As required by Rules 13a-15 and 15d-15 under the Exchange Act, our Chief Executive Officer/Chief
Financial Officer carried out an evaluation of the effectiveness of the design and operation of our
disclosure controls and procedures as of June 30, 2008. Based upon his evaluation, he concluded
that our disclosure controls and procedures (as defined in Rules 13a-15 (e) and 15d-15 (e) under
the Exchange Act) were effective.
Our internal control over financial reporting is a process designed by, or under the supervision
of, our Chief Executive Officer/Chief Financial Officer and effected by our board of directors,
management and other personnel, to provide reasonable assurance regarding the reliability of our
financial reporting and the preparation of our financial statements for external purposes in
accordance with U.S. generally accepted accounting principles. Internal control over financial
reporting includes policies and procedures that pertain to the maintenance of records that in
reasonable detail accurately and fairly reflect the transactions and dispositions of our assets;
provide reasonable assurance that transactions are recorded as necessary to permit preparation of
our financial statements in accordance with U.S. generally accepted accounting principles, and that
our receipts and expenditures are being made only in accordance with the authorization of our board
of directors and management; and provide reasonable assurance regarding prevention or timely
detection of unauthorized acquisition, use or disposition of our assets that could have a material
effect on our financial statements.
(b) Changes in Internal Controls
During the most recently completed fiscal quarter, there has been no change in our internal control
over financial reporting that has materially affected, or is reasonably likely to materially
affect, our internal control over financial reporting.
PART II OTHER INFORMATION
ITEM 1. LEGAL PROCEEDINGS
None.
ITEM 1A. RISK FACTORS
Factors that could cause our actual results to differ materially from those in this report are any
of the risks described in our Annual Report on Form 10-K, dated March 31, 2008, filed with the SEC.

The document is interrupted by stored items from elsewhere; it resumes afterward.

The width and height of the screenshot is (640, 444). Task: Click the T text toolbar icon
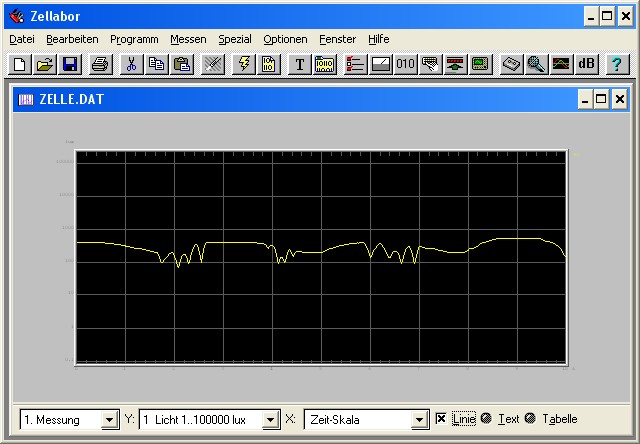click(299, 64)
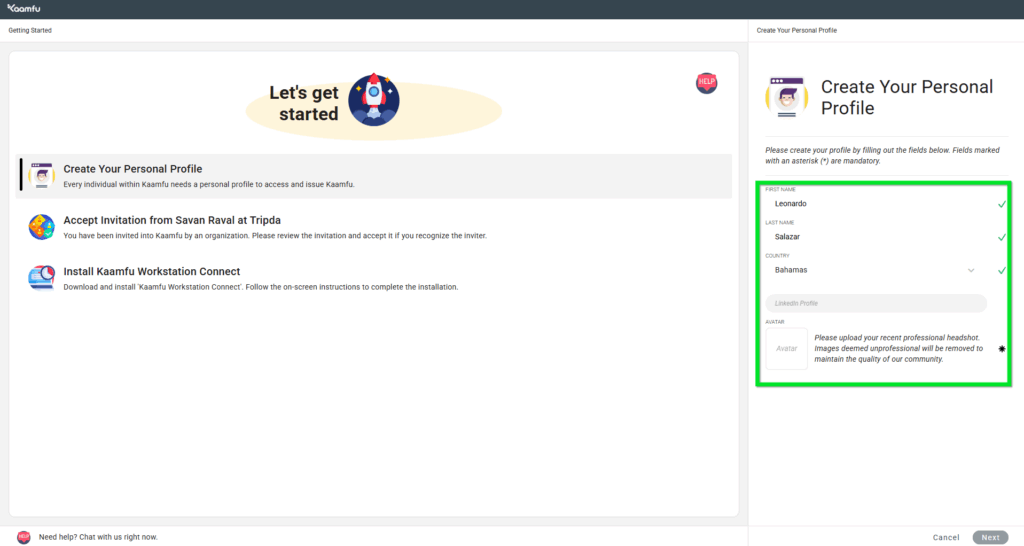Select the Getting Started tab
This screenshot has width=1024, height=546.
[30, 31]
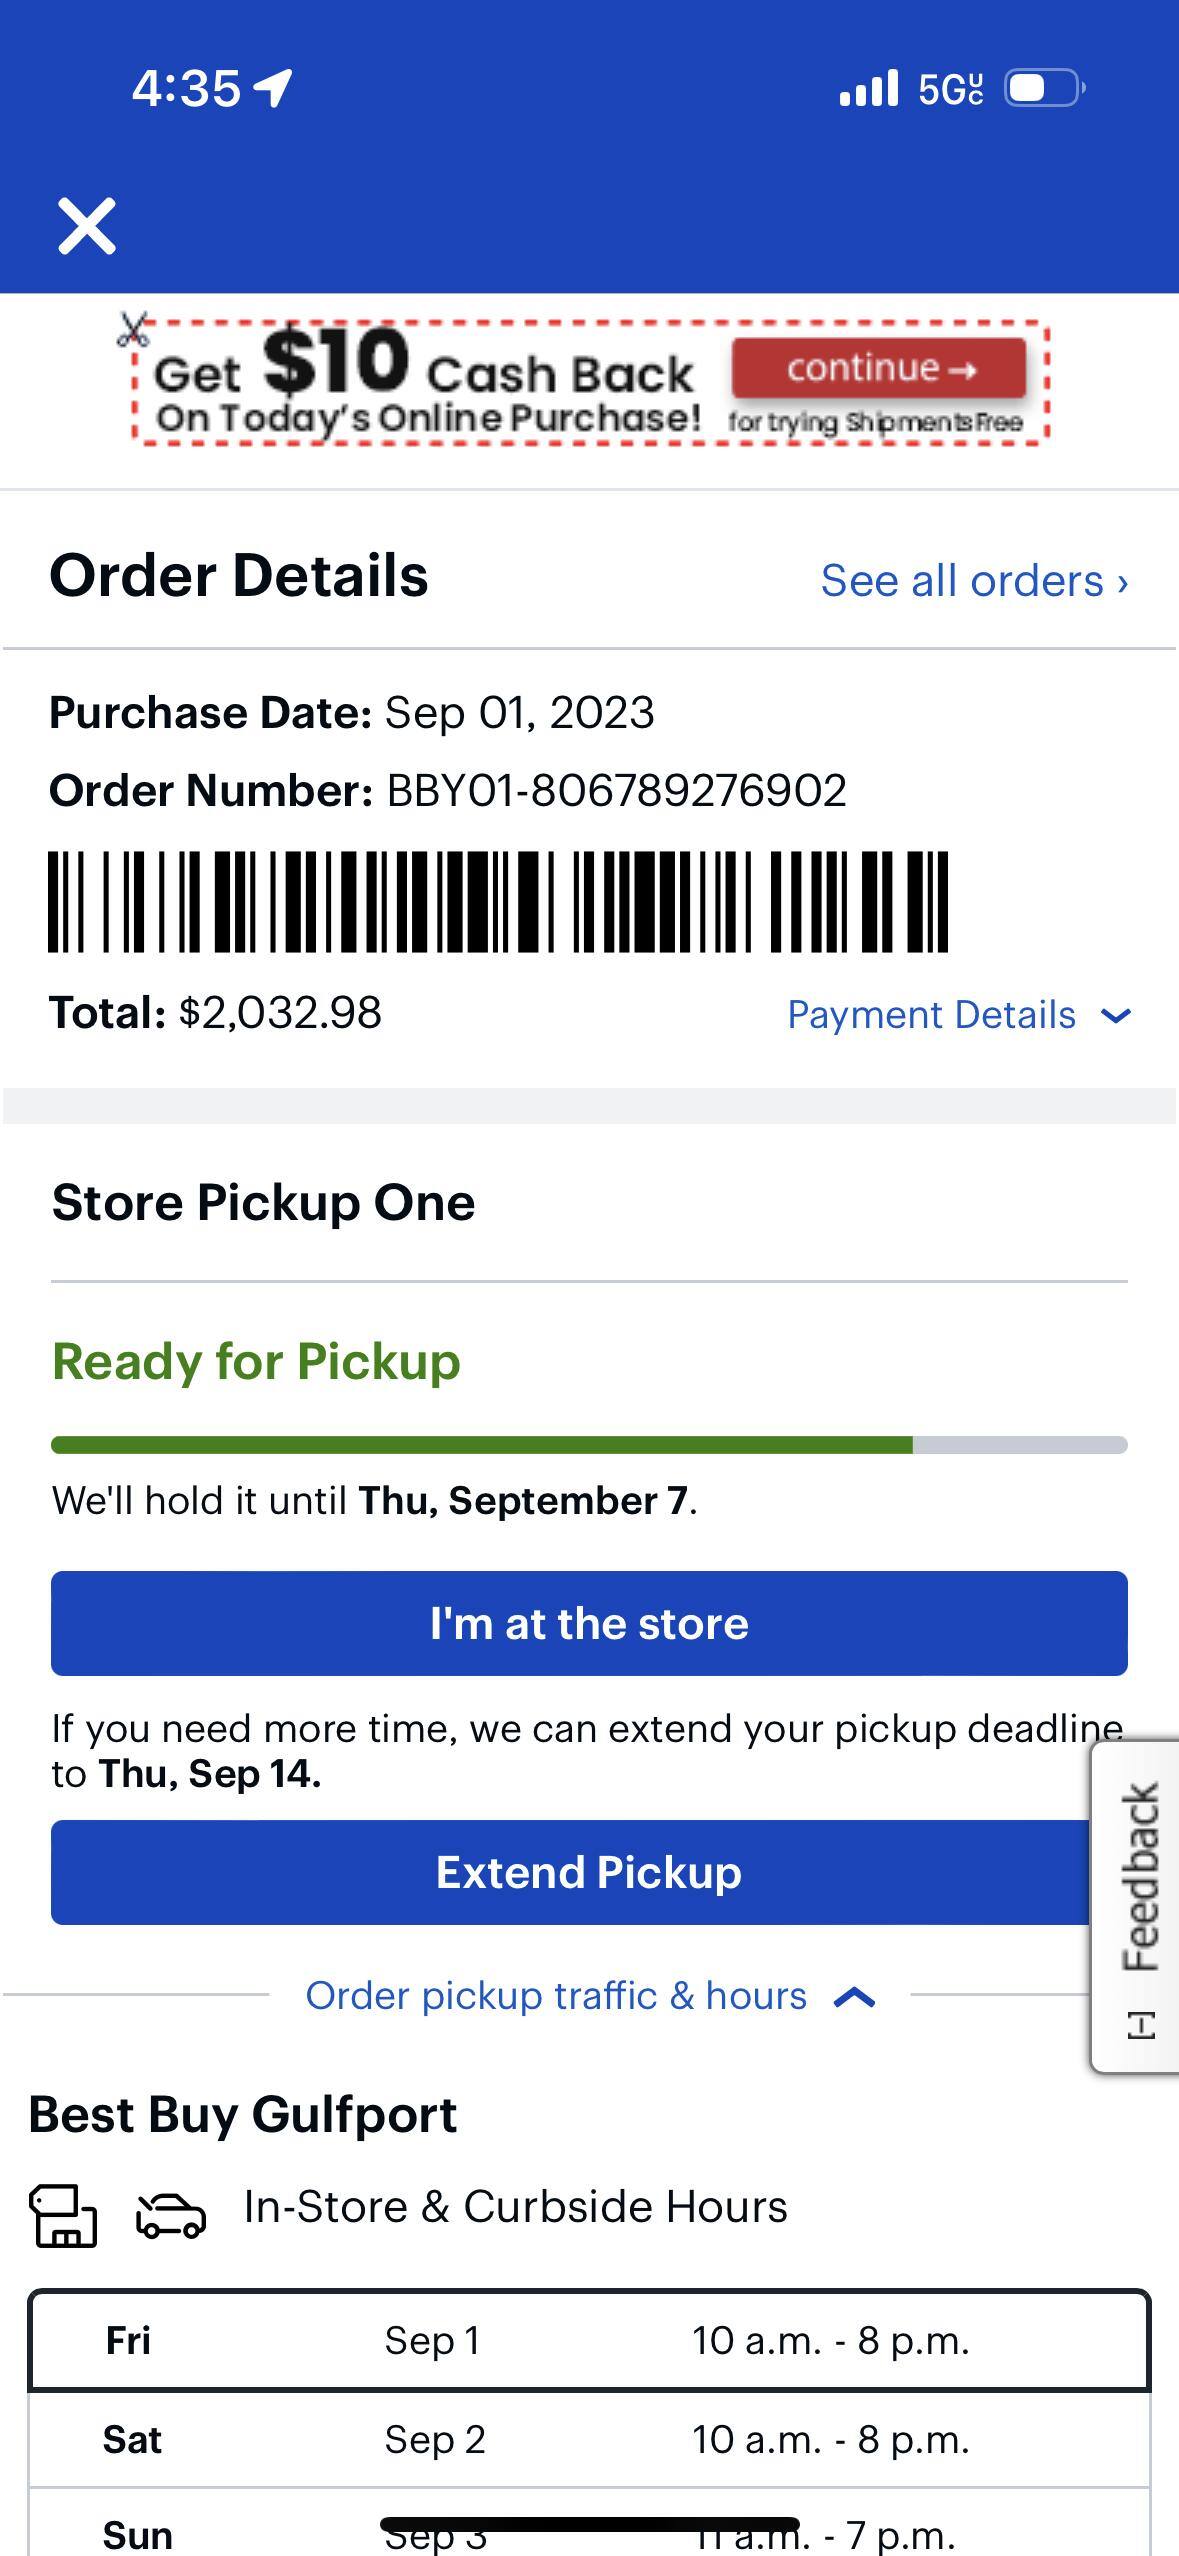
Task: Tap the cellular signal strength indicator
Action: point(869,88)
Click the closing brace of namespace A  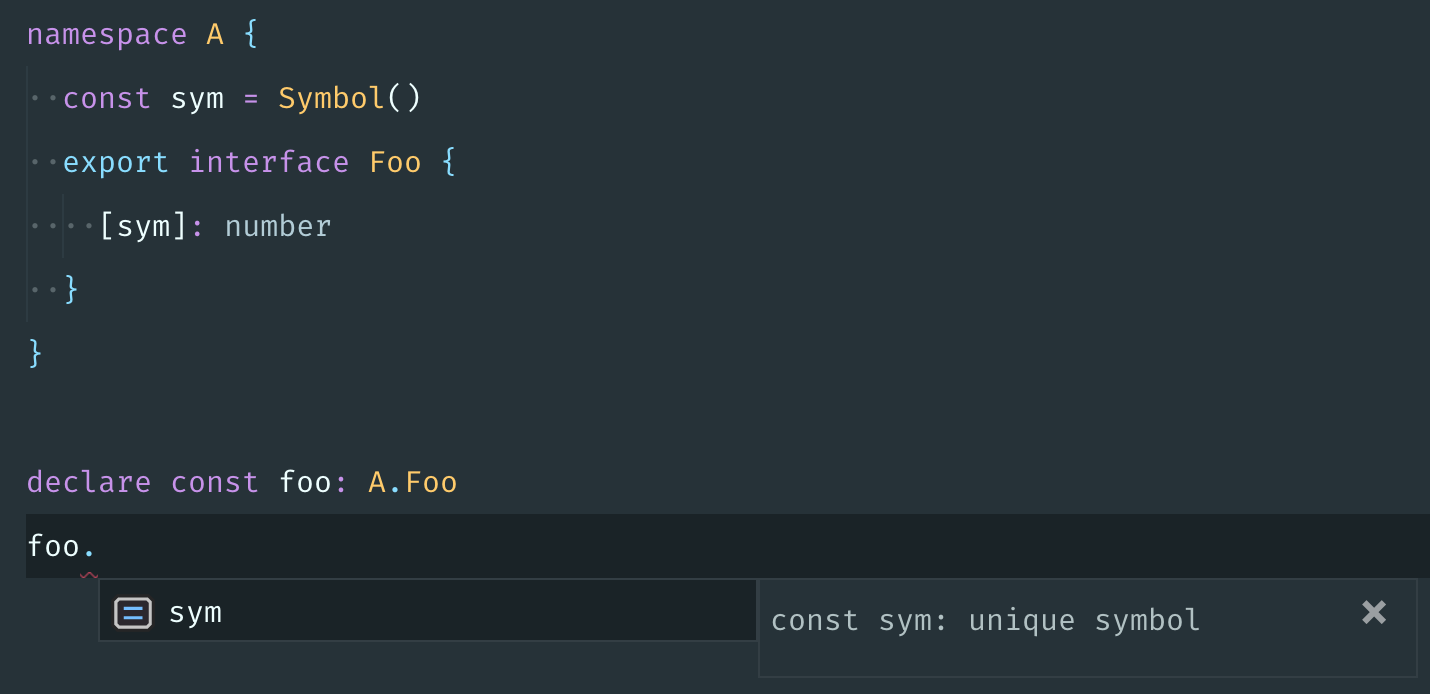[x=33, y=353]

Any of these factors could result in a significant or material adverse effect on our results of
operations or financial condition. Additional risk factors not presently known to us or that we
currently deem immaterial may also impair our business or results of operations.
As of August 6, 2008, there have been no material changes to the risk factors disclosed in our
Annual Report, dated March 31, 2008, filed with the SEC, except as set forth elsewhere in this
Report or below with respect to the Transaction described in Item 2 Managements Discussion and
Analysis of Financial Condition and Results of Operations of this Report.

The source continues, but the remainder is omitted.